In Asteraceae the energy store is generally in the form of inulin rather than starch. They produce iso/chlorogenic acid, sesquiterpene lactones, pentacyclic triterpene alcohols, various alkaloids, acetylenes (cyclic, aromatic, with vinyl end groups), tannins. They have terpenoid essential oils which never contain iridoids.

Evolution

The oldest known fossils of members of Asteraceae are pollen grains from the Late Cretaceous of Antarctica, dated to ∼76–66 Mya (Campanian to Maastrichtian) and assigned to the extant genus Dasyphyllum. Barreda et al. (2015) estimated that the crown group of Asteraceae evolved at least 85.9 Mya (Late Cretaceous, Santonian) with a stem node age of 88-89 Mya (Late Cretaceous, Coniacian).

It is still unknown whether the precise cause of their great success was the development of the highly specialised capitulum, their ability to store energy as fructans (mainly inulin), which is an advantage in relatively dry zones, or some combination of these and possibly other factors.

Ecology

Asteraceans are especially common in open and dry environments.

Many members of Asteraceae are pollinated by insects, which explains their value in attracting beneficial insects, but anemophyly is also present (e.g. Ambrosia, Artemisia). There are many apomictic species in the family.

Seeds are ordinarily dispersed intact with the fruiting body, the cypsela. Wind dispersal is common (anemochory) assisted by a hairy pappus. Another common variation is epizoochory, in which the dispersal unit, a single cypsela (e.g. Bidens) or entire capitulum (e.g. Arctium) provided with hooks, spines or some equivalent structure, sticks to the fur or plumage of an animal (or even to clothes, as in the photo) just to fall off later far from its mother plant.

> Extracted data:
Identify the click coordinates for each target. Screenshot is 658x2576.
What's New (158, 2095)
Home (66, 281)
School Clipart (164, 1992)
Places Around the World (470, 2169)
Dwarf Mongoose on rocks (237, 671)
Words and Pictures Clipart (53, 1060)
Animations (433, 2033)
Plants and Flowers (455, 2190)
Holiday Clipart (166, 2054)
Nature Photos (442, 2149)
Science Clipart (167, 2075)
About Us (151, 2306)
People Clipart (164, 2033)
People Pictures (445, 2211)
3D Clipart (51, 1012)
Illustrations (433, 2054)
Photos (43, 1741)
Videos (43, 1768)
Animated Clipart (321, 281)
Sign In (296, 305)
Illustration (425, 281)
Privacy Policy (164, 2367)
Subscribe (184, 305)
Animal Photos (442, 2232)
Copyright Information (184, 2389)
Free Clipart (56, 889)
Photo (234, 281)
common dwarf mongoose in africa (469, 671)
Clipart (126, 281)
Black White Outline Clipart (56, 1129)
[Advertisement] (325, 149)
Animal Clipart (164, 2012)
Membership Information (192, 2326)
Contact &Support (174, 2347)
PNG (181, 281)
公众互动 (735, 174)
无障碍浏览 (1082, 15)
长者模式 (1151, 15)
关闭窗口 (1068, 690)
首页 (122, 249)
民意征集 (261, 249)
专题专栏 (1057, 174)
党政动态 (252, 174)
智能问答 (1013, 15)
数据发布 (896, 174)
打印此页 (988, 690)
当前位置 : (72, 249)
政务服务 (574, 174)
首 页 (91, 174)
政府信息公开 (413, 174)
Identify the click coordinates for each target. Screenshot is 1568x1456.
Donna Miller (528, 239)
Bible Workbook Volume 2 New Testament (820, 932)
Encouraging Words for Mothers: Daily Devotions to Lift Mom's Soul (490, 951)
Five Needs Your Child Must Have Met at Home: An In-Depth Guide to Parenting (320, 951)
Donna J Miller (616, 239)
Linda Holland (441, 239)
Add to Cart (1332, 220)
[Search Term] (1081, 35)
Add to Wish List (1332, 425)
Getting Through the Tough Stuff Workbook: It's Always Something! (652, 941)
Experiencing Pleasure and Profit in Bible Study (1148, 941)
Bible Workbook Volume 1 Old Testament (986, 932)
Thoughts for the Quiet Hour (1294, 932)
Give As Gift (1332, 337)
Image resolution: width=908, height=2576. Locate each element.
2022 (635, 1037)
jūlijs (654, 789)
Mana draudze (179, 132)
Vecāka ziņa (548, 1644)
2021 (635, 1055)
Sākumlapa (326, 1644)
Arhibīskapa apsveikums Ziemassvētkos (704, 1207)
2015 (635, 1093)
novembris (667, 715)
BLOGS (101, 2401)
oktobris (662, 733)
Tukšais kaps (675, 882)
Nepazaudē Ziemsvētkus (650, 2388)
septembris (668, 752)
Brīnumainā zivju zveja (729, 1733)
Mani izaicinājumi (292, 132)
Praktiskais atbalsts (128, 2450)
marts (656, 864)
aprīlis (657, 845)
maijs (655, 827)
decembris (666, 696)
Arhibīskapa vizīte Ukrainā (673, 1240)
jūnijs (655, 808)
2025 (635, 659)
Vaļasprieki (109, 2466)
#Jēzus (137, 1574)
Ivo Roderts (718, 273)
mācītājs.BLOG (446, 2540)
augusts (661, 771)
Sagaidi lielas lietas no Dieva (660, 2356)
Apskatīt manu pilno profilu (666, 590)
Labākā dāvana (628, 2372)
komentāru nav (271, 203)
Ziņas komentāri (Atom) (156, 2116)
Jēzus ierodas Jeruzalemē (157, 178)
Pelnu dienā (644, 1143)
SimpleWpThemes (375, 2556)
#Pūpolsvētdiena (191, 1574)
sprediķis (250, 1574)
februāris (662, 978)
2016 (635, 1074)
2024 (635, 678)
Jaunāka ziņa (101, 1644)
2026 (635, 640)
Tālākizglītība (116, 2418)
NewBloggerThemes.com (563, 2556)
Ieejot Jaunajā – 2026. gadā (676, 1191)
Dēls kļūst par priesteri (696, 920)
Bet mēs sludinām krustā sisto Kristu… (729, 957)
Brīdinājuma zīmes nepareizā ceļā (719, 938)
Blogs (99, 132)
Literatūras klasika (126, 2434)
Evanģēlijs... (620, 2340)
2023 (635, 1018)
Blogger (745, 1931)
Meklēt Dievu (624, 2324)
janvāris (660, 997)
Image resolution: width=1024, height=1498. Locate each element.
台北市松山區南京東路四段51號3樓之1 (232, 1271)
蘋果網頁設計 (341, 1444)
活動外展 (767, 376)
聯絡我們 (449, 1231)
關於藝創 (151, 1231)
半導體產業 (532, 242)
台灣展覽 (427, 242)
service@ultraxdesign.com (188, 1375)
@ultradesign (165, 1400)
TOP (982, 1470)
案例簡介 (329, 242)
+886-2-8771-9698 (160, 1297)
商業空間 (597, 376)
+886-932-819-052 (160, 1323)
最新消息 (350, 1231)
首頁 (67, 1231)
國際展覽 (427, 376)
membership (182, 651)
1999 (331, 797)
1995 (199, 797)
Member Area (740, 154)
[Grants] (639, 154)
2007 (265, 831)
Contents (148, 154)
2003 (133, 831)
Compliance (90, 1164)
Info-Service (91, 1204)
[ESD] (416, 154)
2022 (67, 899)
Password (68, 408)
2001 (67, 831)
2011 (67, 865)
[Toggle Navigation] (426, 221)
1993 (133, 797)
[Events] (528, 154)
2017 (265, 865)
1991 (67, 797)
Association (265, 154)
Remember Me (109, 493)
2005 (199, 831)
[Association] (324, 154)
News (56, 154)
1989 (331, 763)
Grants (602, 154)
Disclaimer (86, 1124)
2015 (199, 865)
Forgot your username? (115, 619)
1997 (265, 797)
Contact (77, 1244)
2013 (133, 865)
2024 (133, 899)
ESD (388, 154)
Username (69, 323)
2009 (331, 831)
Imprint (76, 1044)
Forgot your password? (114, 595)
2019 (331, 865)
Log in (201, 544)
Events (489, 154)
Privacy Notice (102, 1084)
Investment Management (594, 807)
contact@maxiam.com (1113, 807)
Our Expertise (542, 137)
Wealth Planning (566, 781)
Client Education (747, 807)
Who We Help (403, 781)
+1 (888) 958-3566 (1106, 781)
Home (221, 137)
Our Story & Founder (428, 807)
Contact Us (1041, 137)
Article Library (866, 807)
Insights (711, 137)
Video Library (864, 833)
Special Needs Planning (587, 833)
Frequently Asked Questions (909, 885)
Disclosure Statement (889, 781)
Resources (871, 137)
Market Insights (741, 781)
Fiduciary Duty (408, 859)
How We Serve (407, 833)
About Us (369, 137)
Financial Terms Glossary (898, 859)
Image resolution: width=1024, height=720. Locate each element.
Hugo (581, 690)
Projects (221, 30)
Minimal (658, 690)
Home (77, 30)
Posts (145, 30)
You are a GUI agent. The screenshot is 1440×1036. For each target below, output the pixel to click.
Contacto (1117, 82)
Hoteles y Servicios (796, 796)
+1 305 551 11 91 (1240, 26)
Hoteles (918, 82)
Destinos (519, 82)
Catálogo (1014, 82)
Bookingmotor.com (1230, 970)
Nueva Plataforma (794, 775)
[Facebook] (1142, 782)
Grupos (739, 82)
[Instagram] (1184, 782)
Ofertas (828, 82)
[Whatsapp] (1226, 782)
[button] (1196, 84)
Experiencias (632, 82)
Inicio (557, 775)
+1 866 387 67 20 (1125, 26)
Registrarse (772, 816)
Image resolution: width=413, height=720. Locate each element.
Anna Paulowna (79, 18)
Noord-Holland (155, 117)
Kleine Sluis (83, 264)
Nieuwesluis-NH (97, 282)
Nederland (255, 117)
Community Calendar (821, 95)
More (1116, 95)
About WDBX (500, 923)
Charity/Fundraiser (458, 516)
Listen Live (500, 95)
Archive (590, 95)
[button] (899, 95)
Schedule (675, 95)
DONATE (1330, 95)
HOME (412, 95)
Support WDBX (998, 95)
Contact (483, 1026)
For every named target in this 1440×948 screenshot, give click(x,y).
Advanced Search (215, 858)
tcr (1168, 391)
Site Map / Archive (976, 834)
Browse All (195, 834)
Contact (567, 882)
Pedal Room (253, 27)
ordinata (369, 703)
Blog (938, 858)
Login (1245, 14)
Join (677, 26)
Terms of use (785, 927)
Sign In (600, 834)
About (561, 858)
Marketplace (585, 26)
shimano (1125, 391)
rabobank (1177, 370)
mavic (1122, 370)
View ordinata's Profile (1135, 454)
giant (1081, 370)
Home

> Complete the following:
(A) In the Asteraceae text, what are the oldest known fossils of the family, and where are they from?
(B) Please translate this sentence from the Asteraceae text into Spanish: "Asteraceans are especially common in open and dry environments."
(C) Write a continuation of the Asteraceae text, starting after its last sentence.

> Exercise results:
(A) Pollen grains from the Late Cretaceous of Antarctica, dated to about 76–66 Mya.

(B) Las asteráceas son especialmente comunes en ambientes abiertos y secos.

(C)
Uses

Commercially important plants in Asteraceae include the food crops Lactuca sativa (lettuce), Cichorium (chicory), Cynara scolymus (globe artichoke), Helianthus annuus (sunflower), Smallanthus sonchifolius (yacón), Carthamus tinctorius (safflower) and Helianthus tuberosus (Jerusalem artichoke). Compositae is used as herbs and in herbal teas and other beverages. Chamomile, for example, comes from two different species: the annual Matricaria chamomilla (German chamomile) and the perennial Chamaemelum nobile (Roman chamomile). Calendula (known as pot marigold) is grown commercially for herbal teas and potpourri. Echinacea is used as a medicinal tea. The wormwood genus Artemisia includes absinthe (A. absinthium) and tarragon (A. dracunculus). Winter tarragon (Tagetes lucida), is commonly grown and used as a tarragon substitute in climates where tarragon will not survive.

Plants in Asteraceae are medically important in areas that don't have access to Western medicine. They are also commonly featured in medical and phytochemical journals because the sesquiterpene lactone compounds contained within them are an important cause of allergic contact dermatitis. Allergy to these compounds is the leading cause of allergic contact dermatitis in florists in the US. Pollen from ragweed Ambrosia is among the main causes of so-called hay fever in the United States.

Many members of the family are grown as ornamental plants for their flowers, and some are important ornamental crops for the cut flower industry. Some examples are Chrysanthemum, Gerbera, Calendula, Dendranthema, Argyranthemum, Dahlia, Tagetes, Zinnia, and many others.

Compositae are also used for some industrial purposes. Marigold (Tagetes patula) is common in commercial poultry feeds and its oil is extracted for uses in cola and the cigarette industry.

Many members of Asteraceae are copious nectar producers and are useful for evaluating pollinator populations during their bloom. Centaurea (knapweed), Helianthus annuus (domestic sunflower), and some species of Solidago (goldenrod) are major "honey plants" for beekeepers. Solidago produces relatively high protein pollen, which helps honey bees over winter.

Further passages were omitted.